-- Start of Data records --

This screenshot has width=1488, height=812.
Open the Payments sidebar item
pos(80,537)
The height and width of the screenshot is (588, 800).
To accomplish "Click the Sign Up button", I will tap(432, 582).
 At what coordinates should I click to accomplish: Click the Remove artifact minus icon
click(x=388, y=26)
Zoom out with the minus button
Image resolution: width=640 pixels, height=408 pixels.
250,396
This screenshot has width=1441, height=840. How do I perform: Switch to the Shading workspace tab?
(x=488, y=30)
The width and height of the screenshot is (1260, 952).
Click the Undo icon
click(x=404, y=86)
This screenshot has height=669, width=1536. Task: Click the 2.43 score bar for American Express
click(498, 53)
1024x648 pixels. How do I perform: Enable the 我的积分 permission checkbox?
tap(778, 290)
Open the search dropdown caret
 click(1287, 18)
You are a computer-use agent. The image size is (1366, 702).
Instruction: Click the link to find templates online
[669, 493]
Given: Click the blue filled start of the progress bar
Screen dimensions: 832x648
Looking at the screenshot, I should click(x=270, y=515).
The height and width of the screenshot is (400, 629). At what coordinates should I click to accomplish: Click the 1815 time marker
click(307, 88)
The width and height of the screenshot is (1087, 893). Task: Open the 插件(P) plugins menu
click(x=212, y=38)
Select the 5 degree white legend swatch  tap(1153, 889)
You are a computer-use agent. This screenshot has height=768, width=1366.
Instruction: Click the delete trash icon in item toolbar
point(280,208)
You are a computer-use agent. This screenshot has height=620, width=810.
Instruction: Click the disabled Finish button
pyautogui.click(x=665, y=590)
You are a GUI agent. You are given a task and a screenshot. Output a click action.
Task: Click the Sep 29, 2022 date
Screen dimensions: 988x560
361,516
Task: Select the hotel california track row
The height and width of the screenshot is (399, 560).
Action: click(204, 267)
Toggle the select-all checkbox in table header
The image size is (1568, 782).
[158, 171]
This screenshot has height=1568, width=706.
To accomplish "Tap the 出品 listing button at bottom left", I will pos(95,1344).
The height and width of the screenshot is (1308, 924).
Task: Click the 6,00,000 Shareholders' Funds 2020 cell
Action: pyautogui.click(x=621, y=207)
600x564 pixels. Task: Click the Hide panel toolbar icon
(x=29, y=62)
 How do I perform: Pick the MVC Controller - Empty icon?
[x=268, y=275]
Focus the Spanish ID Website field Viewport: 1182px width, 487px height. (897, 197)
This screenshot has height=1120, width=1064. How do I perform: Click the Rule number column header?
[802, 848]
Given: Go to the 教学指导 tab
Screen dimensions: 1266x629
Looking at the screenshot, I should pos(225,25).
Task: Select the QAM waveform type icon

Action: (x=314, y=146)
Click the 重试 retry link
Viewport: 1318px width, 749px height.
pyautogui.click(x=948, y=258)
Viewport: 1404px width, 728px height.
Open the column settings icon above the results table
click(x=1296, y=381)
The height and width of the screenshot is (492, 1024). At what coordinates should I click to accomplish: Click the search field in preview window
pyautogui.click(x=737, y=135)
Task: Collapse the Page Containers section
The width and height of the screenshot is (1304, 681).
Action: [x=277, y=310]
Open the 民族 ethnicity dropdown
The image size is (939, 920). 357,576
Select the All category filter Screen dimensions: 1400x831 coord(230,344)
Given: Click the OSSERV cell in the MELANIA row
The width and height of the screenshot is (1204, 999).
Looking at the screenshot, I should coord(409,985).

-- End of Data records --

**What this task involves**:
Could you reproduce the lines of the data above verbatim, starting with the line that contains "artifact minus icon" and going on through the line that contains "(x=488, y=30)"?

**Correct response**:
 At what coordinates should I click to accomplish: Click the Remove artifact minus icon
click(x=388, y=26)
Zoom out with the minus button
Image resolution: width=640 pixels, height=408 pixels.
250,396
This screenshot has width=1441, height=840. How do I perform: Switch to the Shading workspace tab?
(x=488, y=30)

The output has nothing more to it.